--- start of Data to use ---

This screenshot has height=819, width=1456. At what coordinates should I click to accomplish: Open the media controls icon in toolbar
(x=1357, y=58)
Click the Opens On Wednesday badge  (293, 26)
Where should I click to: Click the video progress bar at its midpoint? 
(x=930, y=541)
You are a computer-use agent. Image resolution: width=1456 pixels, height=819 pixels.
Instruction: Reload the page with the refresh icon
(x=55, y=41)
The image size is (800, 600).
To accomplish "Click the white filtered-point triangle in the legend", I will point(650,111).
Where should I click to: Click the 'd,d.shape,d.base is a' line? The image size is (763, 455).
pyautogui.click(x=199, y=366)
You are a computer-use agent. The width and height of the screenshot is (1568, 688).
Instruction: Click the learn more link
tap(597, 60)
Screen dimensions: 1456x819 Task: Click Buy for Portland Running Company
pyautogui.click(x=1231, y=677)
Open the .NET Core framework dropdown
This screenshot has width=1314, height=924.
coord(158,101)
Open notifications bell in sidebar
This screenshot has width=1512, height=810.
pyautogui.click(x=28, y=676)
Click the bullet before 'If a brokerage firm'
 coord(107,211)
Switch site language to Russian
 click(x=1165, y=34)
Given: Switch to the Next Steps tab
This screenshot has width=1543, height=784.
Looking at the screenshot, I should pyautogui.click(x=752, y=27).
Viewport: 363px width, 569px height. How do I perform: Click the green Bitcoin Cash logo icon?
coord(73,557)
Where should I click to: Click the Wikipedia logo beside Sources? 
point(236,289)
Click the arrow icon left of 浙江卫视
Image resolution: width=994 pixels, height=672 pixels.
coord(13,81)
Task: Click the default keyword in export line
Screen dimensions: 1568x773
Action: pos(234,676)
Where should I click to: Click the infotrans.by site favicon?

--- end of Data to use ---

▶ _Task prompt_
Write out every item above word for word, keeping each line as it stands.

▶ _Solution_
This screenshot has height=819, width=1456. At what coordinates should I click to accomplish: Open the media controls icon in toolbar
(x=1357, y=58)
Click the Opens On Wednesday badge  (293, 26)
Where should I click to: Click the video progress bar at its midpoint? 
(x=930, y=541)
You are a computer-use agent. Image resolution: width=1456 pixels, height=819 pixels.
Instruction: Reload the page with the refresh icon
(x=55, y=41)
The image size is (800, 600).
To accomplish "Click the white filtered-point triangle in the legend", I will point(650,111).
Where should I click to: Click the 'd,d.shape,d.base is a' line? The image size is (763, 455).
pyautogui.click(x=199, y=366)
You are a computer-use agent. The width and height of the screenshot is (1568, 688).
Instruction: Click the learn more link
tap(597, 60)
Screen dimensions: 1456x819 Task: Click Buy for Portland Running Company
pyautogui.click(x=1231, y=677)
Open the .NET Core framework dropdown
This screenshot has width=1314, height=924.
coord(158,101)
Open notifications bell in sidebar
This screenshot has width=1512, height=810.
pyautogui.click(x=28, y=676)
Click the bullet before 'If a brokerage firm'
 coord(107,211)
Switch site language to Russian
 click(x=1165, y=34)
Given: Switch to the Next Steps tab
This screenshot has width=1543, height=784.
Looking at the screenshot, I should pyautogui.click(x=752, y=27).
Viewport: 363px width, 569px height. How do I perform: Click the green Bitcoin Cash logo icon?
coord(73,557)
Where should I click to: Click the Wikipedia logo beside Sources? 
point(236,289)
Click the arrow icon left of 浙江卫视
Image resolution: width=994 pixels, height=672 pixels.
coord(13,81)
Task: Click the default keyword in export line
Screen dimensions: 1568x773
Action: pos(234,676)
Where should I click to: Click the infotrans.by site favicon?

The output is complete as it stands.